Unlike Apple, Google, and Microsoft, Amazon is not fixated on a tightly designed ecosystem of interlocking apps and services. Bezos instead emphasizes platforms that each serves its own customers in the best and fastest possible way. “Our customers are loyal to us right up until the second somebody offers them a better service,” he says. “And I love that. It’s super-motivating for us.” That impulse has spawned an awesome stream of creative firsts. Just this past year, Prime Video became available in more than 200 countries and territories, following the November debut of The Grand Tour, Amazon’s most-watched premiere ever. Twitch, the streaming video-game network that Amazon acquired in 2014, unveiled its first three original titles from its recently formed studios. Amazon invested millions in startups that will build voice-control apps for the intelligent assistant Alexa and give her thousands of new skills. The company opened two dozen new fulfillment centers, became the largest online store in India, and made its first delivery by autonomous drone in the United Kingdom.
Bezos’s strategy of continuous evolution has allowed the company to experiment in adjacent areas—and then build them into franchises. The website that once sold only books now lets anyone set up a storefront and sell just about anything. The warehouse and logistics capabilities that Amazon built to sort, pack, and ship those books are available, for a price, to any seller. Amazon Web Services, which grew out of the company’s own e-commerce infrastructure needs, has become a $13 billion business that not only powers the likes of Airbnb and Netflix, but stores your Kindle e-book library and makes it possible for Alexa to tell you whether or not you’ll need an umbrella today.
Amazon is a singular enterprise, one that rises to the top of Fast Company’s Most Innovative Companies list because it has continued to be nimble even as it has achieved enviable scale. To truly understand how Bezos is meshing size and agility in 2017, though, you need to look beyond sales figures ($100 billion in 2015) and the stock price (up more than 300% in the past five years) and consider three initiatives that drive Amazon today: Prime, the company’s rapidly proliferating $99-per-year membership program; an incursion into the physical world with brick-and-mortar stores, something the company has long resisted; and a restless rethinking of logistics, epitomized by a new fulfillment center an hour outside Seattle that features high-tech robots working alongside human workers like a factory of the future.
Our mobile-first, on-demand world finds its roots in Amazon’s founding idea: that digital commerce will radically reshape our marketplace.
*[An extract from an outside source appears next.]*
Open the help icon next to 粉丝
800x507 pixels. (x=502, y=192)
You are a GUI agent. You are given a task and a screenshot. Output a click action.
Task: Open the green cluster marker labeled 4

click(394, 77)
The company’s impact has already been staggering. In January, the nonprofit Institute for Local Self-Reliance conducted a survey of nearly 3,000 independent businesses, half of them retailers, asking them to cite the biggest threats they faced. Competition from chains and big-box stores, health care, finding employees, and rising rents all ranked near the bottom as modest concerns. “Way above everything was competition from Amazon,” says ILSR codirector Stacy Mitchell. (The study also found that Amazon’s expansion in 2015 led to a net loss across all businesses of 149,000 jobs.)
Despite all the twists and surprises in recent decades—all the newcomers with youth, funding, and can-do enthusiasm—Amazon remains the undisputed leader, a startup at heart still striving to remake our expectations. And to repeatedly remake itself.
Nearly all of Amazon’s most recent innovations share a connection to Prime, which by some estimates accounts for 60% of the total dollar value of all merchandise sold on the site. Between 40 million and 50 million people in the United States use Prime, and, according to Morgan Stanley, those customers spend around $2,500 on Amazon annually, more than four times what nonmembers spend. (Amazon refuses to offer any hard numbers related to Prime membership—that would be competitor focused rather than customer obsessed, as the executives there say—but it will confirm that Prime members spend more and shop across a greater number of categories than other users.) The way this company [is], it wouldn’t surprise me if we continue to keep accelerating,” says Greg Greeley, Amazon’s head of Prime.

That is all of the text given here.